Depois foi secretária de Cultura de Osasco, na Grande São Paulo, entre 1986 e 1988. Antes de se tornar ministra da Cultura (2011-2012), foi ainda diretora da Funarte e vice-presidente do Museu da Imagem e do Som do Rio de Janeiro.

A face de cantora nunca foi abandonada nesse período, além de outras iniciativas próprias nos segmentos audiovisual, teatro e literatura.

O convívio com os dois lados, associado ao fato de sua origem familiar, fortemente ligada às artes, a fez ter um olhar mais holístico de gestora no poder público.

“Tem que ter visão ampla das necessidades do mundo da cultura e da coisa pública. Agir democraticamente. E conviver com uma demanda maior do que é possível atender”, diz ela.

“Mas tem que olhar o cidadão também, como ele está vendo o trabalho. Você tem que pensar os três lados: o de gestor, o artístico e o do público.”

No comando do Ministério da Cultura, percebeu tratar-se de um órgão pequeno para muitos segmentos a serem envolvidos num país multicultural.

“Cada região tem uma cultura, uma diversidade, uma linguagem. A gente trabalha com cultura viva até o artesanato, o bordado. A economia criativa, que é a cadeia produtiva da cultura”, relata.

“Tem uma parte que o mercado já atende. Mas tem setores que não chega, é difícil. O exercício é dar ferramentas para que as pessoas possam criar.”

Ameaça à liberdade

Quando ministra, lembra que as atividades em desenvolvimento se centravam em áreas de vulnerabilidade, como as periferias e a cultura indígena, para a prática de circulação e inclusão.

Segundo ela, esse direcionamento com de uns tempos para cá foi sendo esquecido. E, para a ex-ministra, Bolsonaro impôs uma cartilha de governo moralista, que é misógina, homofóbica e racista.

“A cultura é a expressão mais espontânea do pensamento de um povo. Eles retratam o que estão vendo, a visão deles. A liberdade de criação é fundamental. O dirigismo cultural e a censura são opostos à criação artística.”

Ana de Hollanda diz se assustar como pessoas como a atriz Regina Duarte, que se identificam com Bolsonaro e são alvos para ocupar cargo em um governo tão intolerante.

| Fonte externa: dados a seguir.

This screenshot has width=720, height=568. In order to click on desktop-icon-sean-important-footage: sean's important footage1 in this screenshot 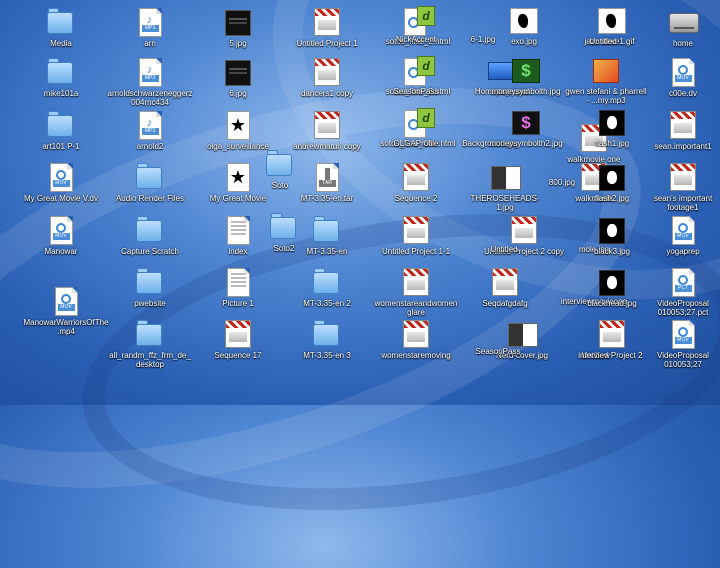, I will do `click(680, 188)`.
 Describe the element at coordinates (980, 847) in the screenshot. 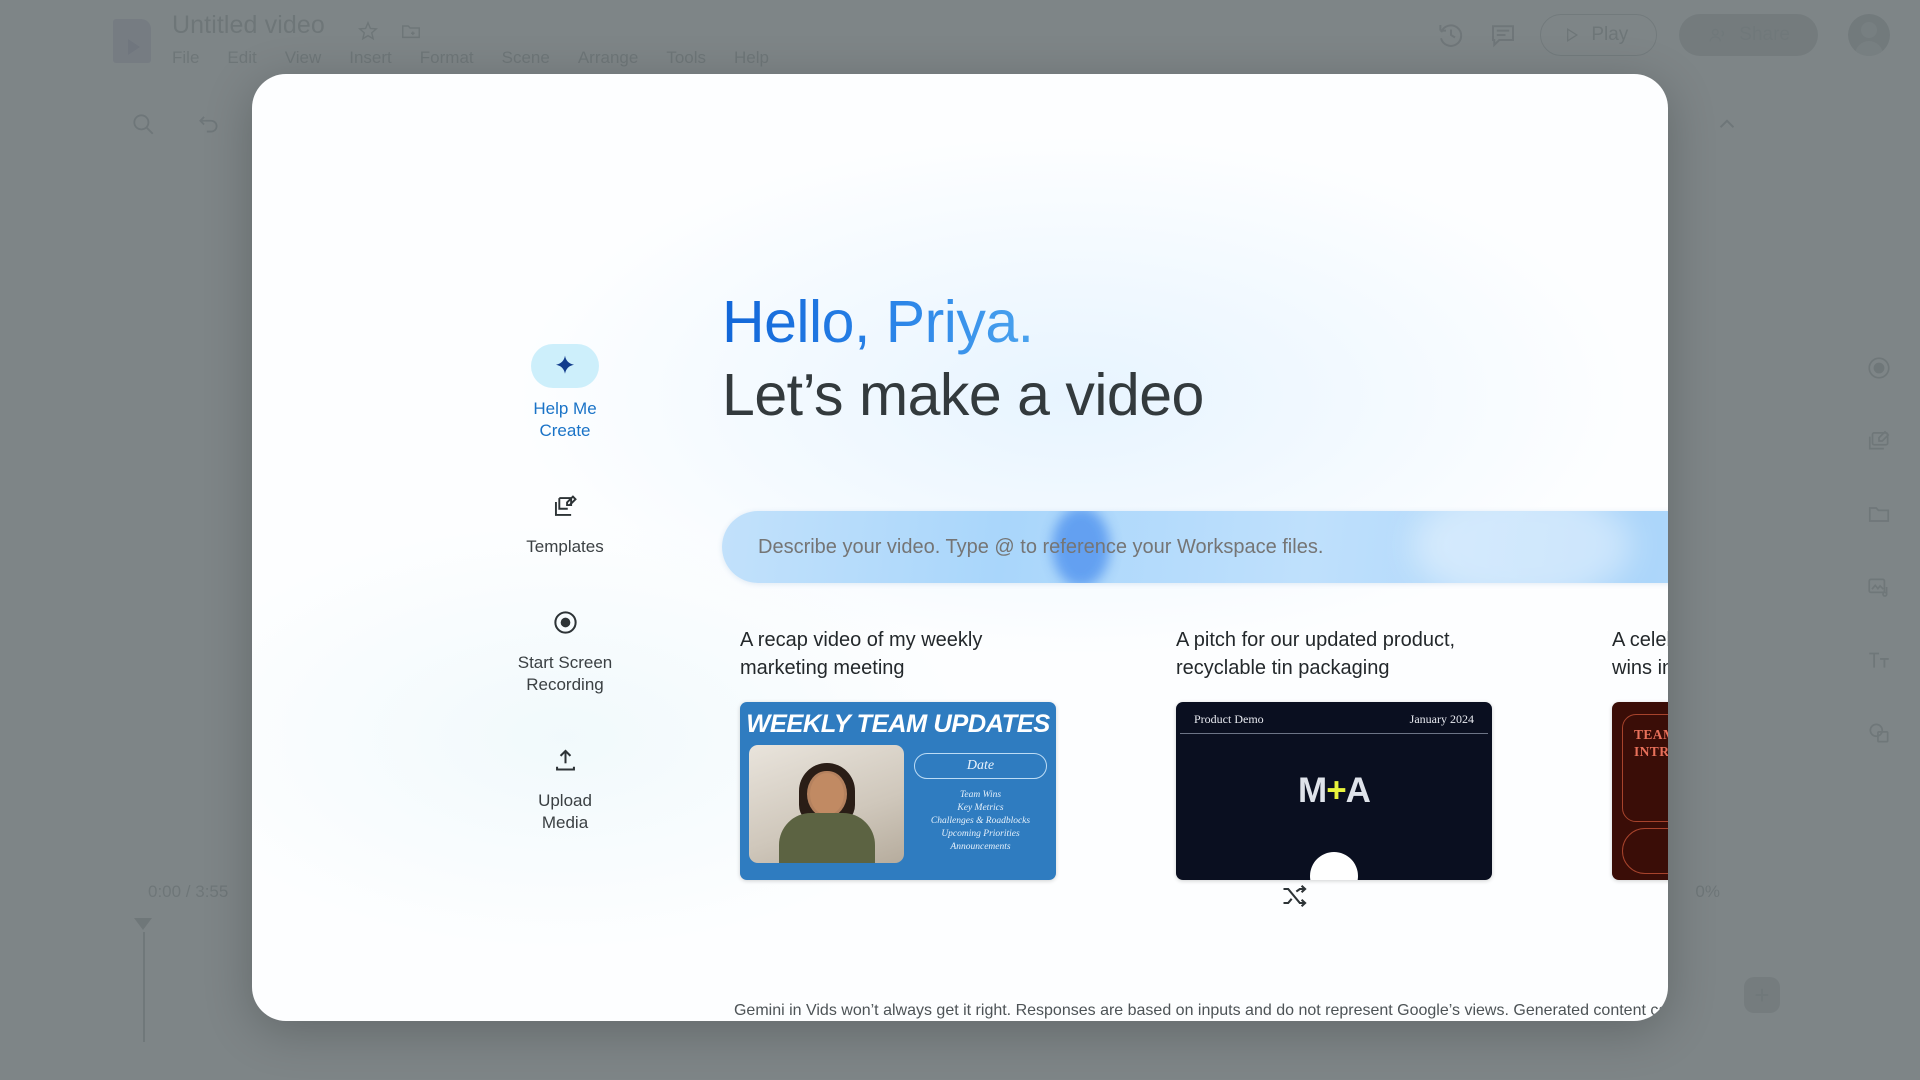

I see `thumb-bullet: Announcements` at that location.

“Regina (Duarte), no passado de atriz, fez coisas maravilhosas em novelas.”

Música

No segundo semestre do ano passado, a cantora Ana de Hollanda realizou shows sobre a obra de Tom Jobim, que completava 25 anos de morte.

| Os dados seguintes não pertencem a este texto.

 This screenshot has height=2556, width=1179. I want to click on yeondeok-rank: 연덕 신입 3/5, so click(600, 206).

A relação da irmã de Chico Buarque com Tom Jobim vem de longa data. A sua estreia profissional ocorreu fazendo parte do coral de um memorável show do maestro (transformado em álbum) com a presença também de Vinicius de Moraes, Toquinho e a sua irmã Miúcha (falecida em 2018).

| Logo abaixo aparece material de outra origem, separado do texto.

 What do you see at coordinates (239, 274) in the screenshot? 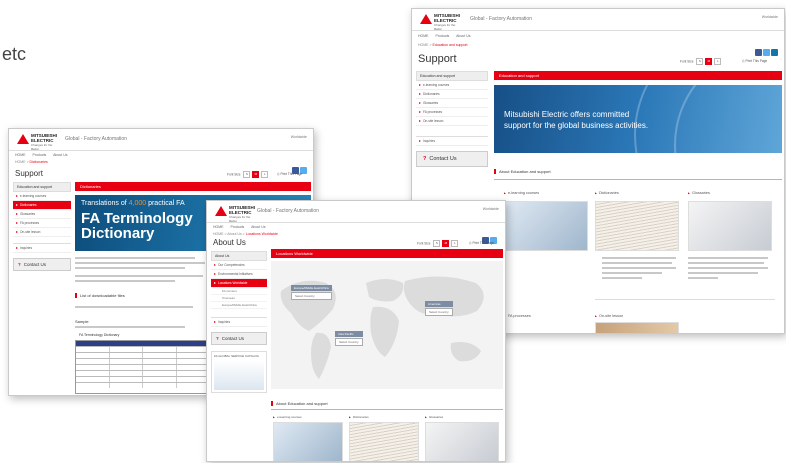
I see `sidebar-item-environment: Environmental Initiatives` at bounding box center [239, 274].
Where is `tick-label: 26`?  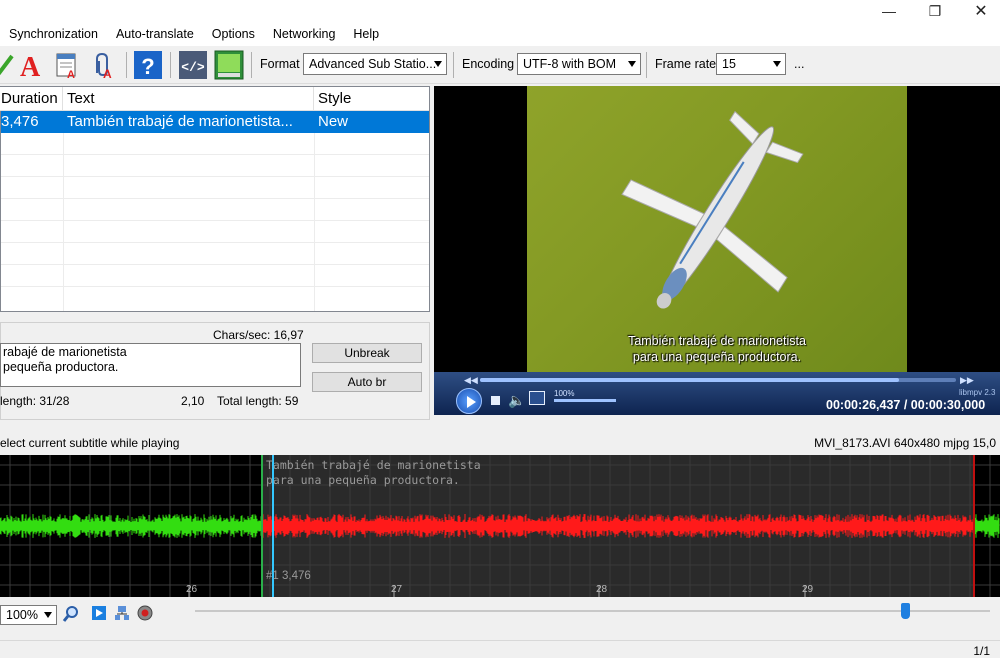
tick-label: 26 is located at coordinates (192, 590).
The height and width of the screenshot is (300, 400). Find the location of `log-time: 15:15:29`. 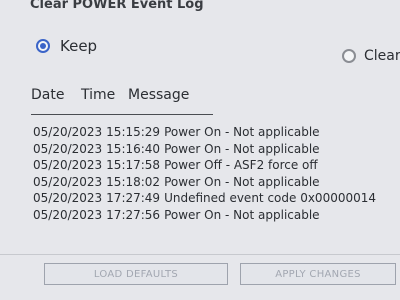

log-time: 15:15:29 is located at coordinates (134, 132).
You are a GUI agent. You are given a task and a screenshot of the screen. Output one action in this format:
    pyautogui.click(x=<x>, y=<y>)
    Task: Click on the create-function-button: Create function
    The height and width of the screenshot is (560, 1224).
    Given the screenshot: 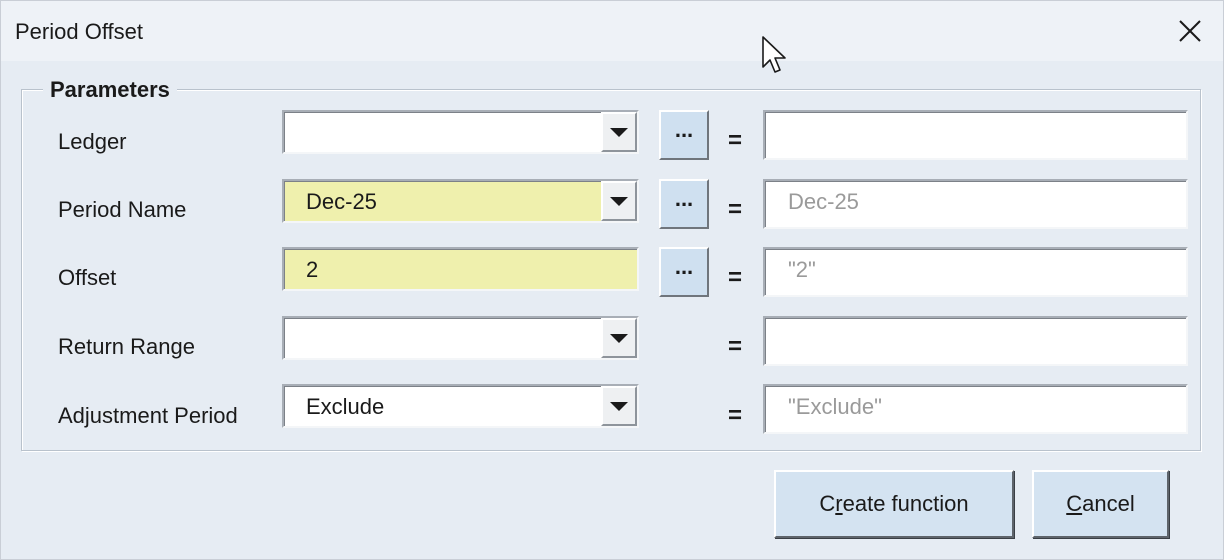 What is the action you would take?
    pyautogui.click(x=894, y=504)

Conta Ana que o vocal desse espetáculo precisou trocar. Então ela, Pííí (sua outra irmã) e Beth (filha do Tom) foram fazer o teste para tirar a carteira da Ordem dos Músicos no Rio de Janeiro para se integrar ao show.

“Tom foi nos levar de carro porque queria ir na nova sede da Ordem. Na hora do teste, ele acabou tocando piano. O presidente da ordem falava: ‘Está tudo perfeito maestro’. Ninguém estava acertando nada, esquecíamos das letras. Tínhamos dormido muito pouco naquela noite. Mas mesmo assim as três foram aprovadas. O Tom não ia lá para tocar. Mas o presidente da Ordem não queria sentar no piano na frente do Tom. A minha oficialização como cantora foi assim”.

Hoje, Ana de Hollanda diz que tem se dedicado a compor, na maioria das vezes fazendo a letra, com parceiro como Cristovão Bastos, Leandro Braga, Nivaldo Ornelas, Marcelo Menezes, Lula Galvão, Novelli, Lucina, entre outros.

Comenta estar “desanimada” em gravar um novo álbum solo, que seria o quinto de sua carreira. O último saiu em 2009.

“Agora é tudo streaming. É uma besteira que paga ao artista. A produção é muito mais cara. Não tenho como bancar uma produção independente.”

Considera interessante a disponibilização de música na internet, mas acha o retorno financeiro “muito complicado”. Mas Ana ainda está estudando se lança ou não um novo trabalho este ano, que seria de músicas próprias.

“Meu interesse agora está na música”, afirma, complementando não ver o momento com otimismo e a carreira política cada vez mais distante de sua vida.